--- Dataset records ---
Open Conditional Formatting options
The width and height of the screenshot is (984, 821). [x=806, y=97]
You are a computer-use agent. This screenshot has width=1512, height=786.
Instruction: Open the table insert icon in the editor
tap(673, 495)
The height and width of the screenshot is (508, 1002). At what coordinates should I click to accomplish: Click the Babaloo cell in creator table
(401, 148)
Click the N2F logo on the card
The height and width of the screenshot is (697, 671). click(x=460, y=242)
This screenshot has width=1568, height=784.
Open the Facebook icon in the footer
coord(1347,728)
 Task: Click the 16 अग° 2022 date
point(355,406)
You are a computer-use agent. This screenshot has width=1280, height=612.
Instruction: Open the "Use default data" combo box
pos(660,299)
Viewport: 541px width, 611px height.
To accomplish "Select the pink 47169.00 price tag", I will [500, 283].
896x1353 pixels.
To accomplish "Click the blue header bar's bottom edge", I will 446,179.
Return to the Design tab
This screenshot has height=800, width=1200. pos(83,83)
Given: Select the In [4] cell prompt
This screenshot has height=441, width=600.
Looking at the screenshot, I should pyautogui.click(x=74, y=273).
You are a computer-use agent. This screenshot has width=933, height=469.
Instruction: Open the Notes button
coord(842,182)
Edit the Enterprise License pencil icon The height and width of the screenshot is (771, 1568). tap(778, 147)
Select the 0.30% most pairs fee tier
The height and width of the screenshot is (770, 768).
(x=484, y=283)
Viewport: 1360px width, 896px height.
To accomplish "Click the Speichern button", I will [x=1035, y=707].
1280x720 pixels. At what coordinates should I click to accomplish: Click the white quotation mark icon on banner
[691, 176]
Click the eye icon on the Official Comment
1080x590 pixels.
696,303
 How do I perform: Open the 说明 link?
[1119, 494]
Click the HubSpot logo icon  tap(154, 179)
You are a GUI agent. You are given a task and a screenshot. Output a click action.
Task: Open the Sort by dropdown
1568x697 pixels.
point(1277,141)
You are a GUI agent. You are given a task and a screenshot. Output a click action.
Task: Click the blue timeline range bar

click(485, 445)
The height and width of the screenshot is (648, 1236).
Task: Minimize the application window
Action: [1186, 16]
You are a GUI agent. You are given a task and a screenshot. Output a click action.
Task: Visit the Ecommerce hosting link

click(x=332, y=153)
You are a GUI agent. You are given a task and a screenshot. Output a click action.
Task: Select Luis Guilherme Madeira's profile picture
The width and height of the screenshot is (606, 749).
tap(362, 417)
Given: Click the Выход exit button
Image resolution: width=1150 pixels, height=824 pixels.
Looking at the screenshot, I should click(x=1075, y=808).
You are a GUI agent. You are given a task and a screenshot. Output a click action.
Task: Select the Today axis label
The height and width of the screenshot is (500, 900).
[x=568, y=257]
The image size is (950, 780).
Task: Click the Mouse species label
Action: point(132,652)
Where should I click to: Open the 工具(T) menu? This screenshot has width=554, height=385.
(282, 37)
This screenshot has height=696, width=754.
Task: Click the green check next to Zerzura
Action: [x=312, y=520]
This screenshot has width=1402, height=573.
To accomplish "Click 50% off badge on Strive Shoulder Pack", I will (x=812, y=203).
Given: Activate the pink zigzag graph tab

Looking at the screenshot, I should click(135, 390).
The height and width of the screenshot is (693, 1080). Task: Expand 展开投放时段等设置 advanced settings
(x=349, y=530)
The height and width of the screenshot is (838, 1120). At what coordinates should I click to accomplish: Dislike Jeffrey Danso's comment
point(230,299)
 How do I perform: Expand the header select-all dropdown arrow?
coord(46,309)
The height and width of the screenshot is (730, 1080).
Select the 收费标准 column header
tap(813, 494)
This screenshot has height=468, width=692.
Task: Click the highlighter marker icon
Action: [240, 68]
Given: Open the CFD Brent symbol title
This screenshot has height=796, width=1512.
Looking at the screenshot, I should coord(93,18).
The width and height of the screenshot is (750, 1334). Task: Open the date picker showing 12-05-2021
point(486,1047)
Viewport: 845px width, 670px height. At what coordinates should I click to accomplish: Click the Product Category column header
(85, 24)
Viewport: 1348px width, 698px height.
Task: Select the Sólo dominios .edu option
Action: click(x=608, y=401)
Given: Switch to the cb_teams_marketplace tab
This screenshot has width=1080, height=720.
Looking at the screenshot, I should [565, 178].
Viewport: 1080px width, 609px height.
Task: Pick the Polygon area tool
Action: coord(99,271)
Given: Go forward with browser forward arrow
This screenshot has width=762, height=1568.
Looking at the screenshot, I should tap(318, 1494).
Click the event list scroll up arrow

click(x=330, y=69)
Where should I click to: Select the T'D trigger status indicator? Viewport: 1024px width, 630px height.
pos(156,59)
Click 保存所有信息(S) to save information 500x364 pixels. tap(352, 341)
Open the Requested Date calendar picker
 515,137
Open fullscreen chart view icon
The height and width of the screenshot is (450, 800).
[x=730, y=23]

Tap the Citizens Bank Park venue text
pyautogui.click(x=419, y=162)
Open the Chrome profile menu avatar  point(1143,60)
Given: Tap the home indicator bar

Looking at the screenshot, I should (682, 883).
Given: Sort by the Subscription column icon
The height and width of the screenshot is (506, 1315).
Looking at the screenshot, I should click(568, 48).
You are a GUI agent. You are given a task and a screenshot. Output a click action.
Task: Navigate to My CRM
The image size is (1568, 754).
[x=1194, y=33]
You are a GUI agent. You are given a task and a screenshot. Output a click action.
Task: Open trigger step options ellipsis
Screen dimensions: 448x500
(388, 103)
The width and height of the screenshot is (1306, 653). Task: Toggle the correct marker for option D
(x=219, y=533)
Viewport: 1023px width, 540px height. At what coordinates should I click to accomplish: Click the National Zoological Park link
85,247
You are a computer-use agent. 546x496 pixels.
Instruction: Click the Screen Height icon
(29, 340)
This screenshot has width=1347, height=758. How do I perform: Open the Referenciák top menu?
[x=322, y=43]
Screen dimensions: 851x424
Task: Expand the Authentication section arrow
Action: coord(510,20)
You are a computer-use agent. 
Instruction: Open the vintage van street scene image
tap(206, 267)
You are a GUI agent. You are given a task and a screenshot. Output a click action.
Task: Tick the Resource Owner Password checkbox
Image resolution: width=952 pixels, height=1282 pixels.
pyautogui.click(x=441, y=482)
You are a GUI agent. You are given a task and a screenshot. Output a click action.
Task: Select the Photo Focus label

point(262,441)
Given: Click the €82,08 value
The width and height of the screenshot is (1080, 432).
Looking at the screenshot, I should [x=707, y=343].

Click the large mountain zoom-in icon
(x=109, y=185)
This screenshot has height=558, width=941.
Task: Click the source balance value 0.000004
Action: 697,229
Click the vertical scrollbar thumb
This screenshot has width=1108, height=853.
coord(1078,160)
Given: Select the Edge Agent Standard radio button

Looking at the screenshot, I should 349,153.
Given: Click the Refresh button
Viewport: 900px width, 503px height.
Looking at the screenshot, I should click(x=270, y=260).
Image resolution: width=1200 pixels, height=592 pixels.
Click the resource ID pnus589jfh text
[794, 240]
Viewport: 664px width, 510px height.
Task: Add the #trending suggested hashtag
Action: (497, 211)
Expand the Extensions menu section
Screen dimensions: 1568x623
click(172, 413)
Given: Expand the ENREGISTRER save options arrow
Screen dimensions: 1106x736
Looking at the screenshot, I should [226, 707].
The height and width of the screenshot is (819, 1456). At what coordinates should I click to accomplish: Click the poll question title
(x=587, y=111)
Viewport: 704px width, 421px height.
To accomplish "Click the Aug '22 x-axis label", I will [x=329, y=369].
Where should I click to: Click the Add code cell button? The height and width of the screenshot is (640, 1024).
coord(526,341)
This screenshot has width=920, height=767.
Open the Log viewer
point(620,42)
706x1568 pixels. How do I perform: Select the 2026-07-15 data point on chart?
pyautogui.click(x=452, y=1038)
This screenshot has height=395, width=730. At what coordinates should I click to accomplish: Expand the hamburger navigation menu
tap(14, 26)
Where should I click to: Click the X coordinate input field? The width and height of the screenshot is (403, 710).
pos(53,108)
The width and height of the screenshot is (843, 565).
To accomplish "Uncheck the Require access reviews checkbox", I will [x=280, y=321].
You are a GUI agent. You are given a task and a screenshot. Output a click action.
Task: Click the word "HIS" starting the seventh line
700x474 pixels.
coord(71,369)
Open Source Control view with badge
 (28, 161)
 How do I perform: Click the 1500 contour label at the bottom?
---
__Aim of the exercise__
All lines of the data above that include the word "profile" must be shown.

__Written answer__
Task: Select Luis Guilherme Madeira's profile picture
Open the Chrome profile menu avatar  point(1143,60)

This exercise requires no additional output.